▶ **DATA UNDER STUDY**:
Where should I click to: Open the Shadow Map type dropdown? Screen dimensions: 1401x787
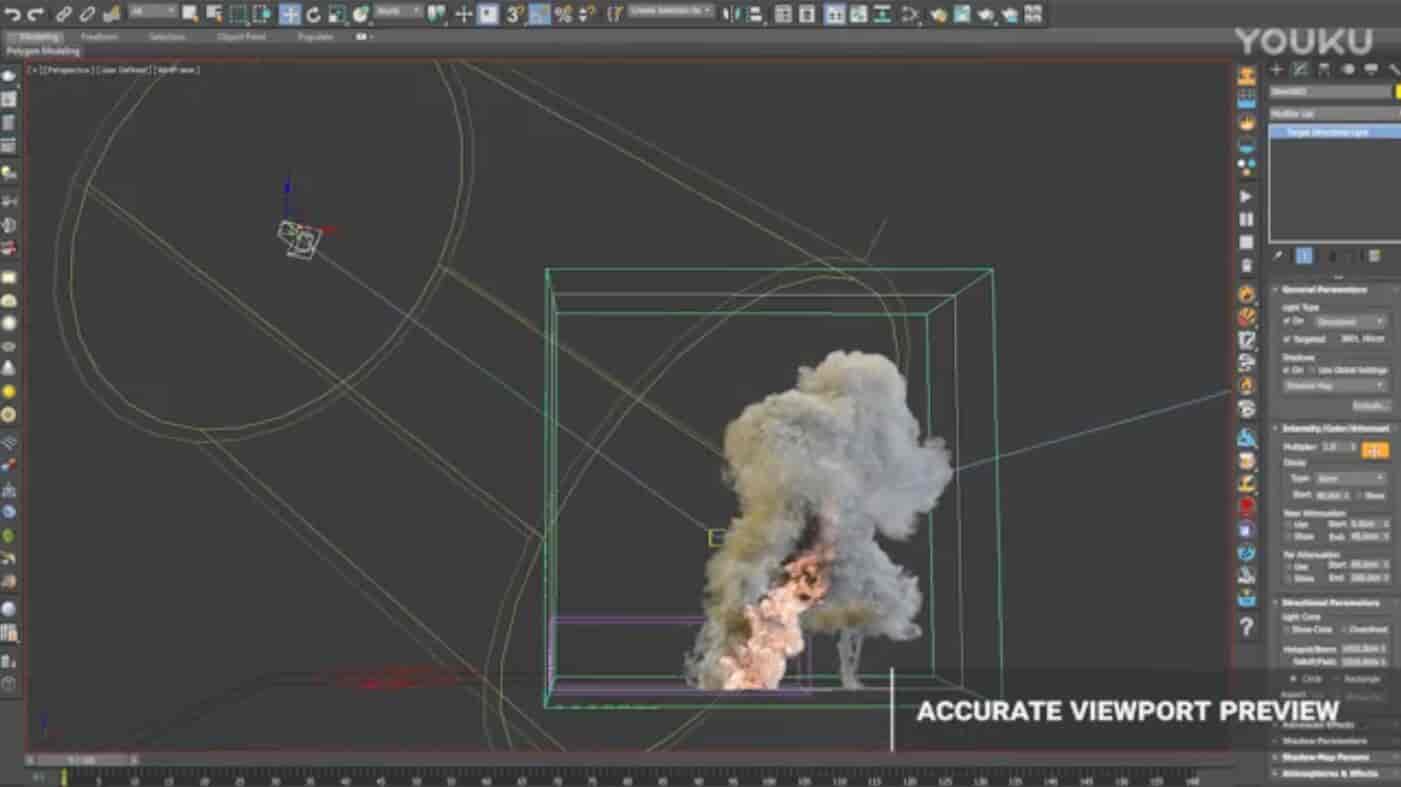pyautogui.click(x=1335, y=386)
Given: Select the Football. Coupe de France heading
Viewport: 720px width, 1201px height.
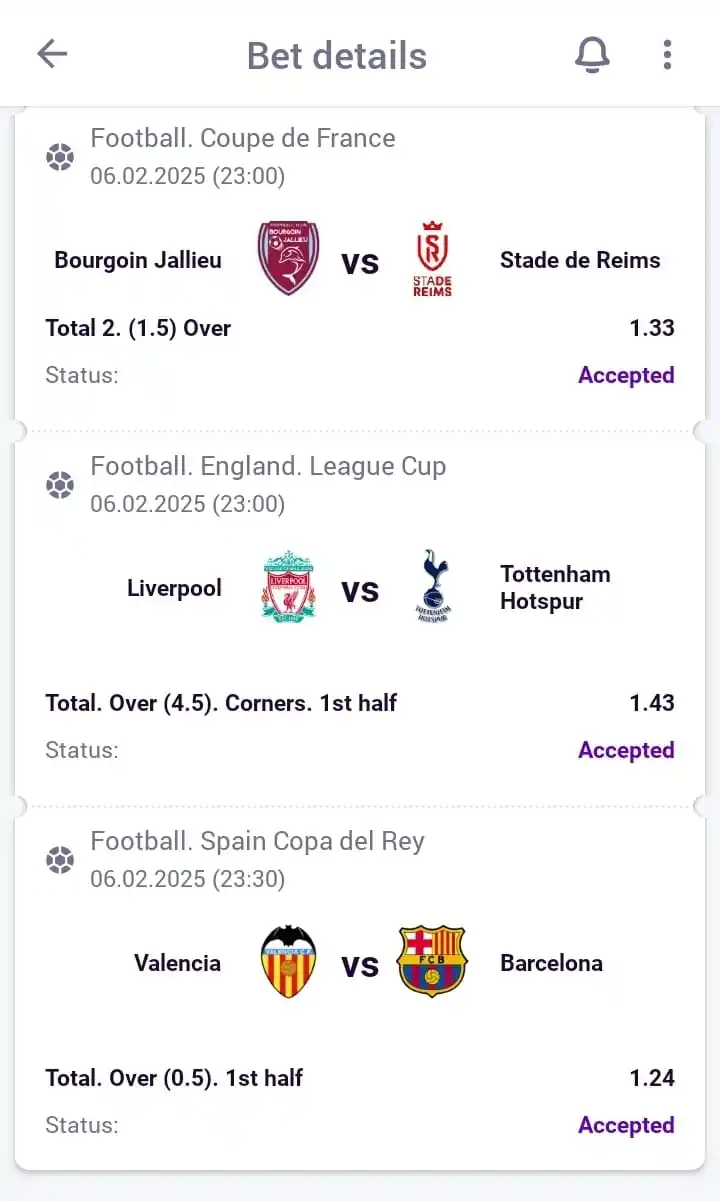Looking at the screenshot, I should point(243,138).
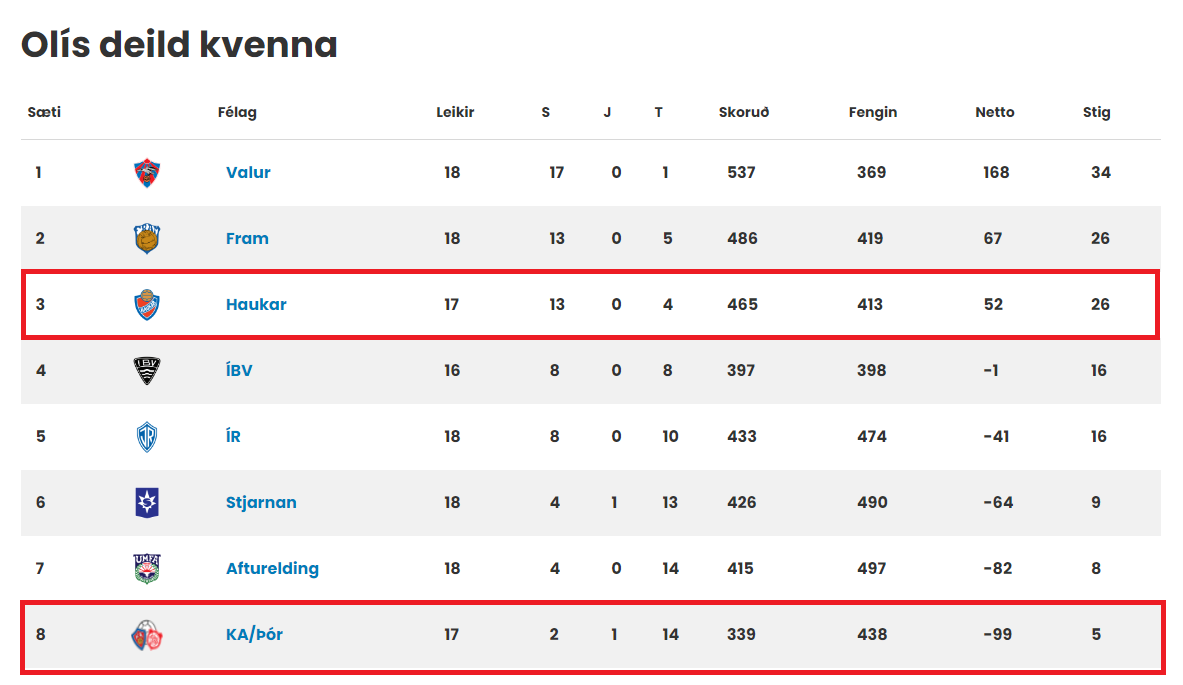Click the Netto column header

click(x=995, y=112)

▶ **THE PROBLEM**:
Copy each line of the material above exactly, but not the images.

▶ **YOUR SOLUTION**:
Where should I click to: Open the Shadow Map type dropdown? Screen dimensions: 1401x787
pyautogui.click(x=1335, y=386)
Given: Select the Football. Coupe de France heading
Viewport: 720px width, 1201px height.
Looking at the screenshot, I should point(243,138).
Click the Netto column header

click(x=995, y=112)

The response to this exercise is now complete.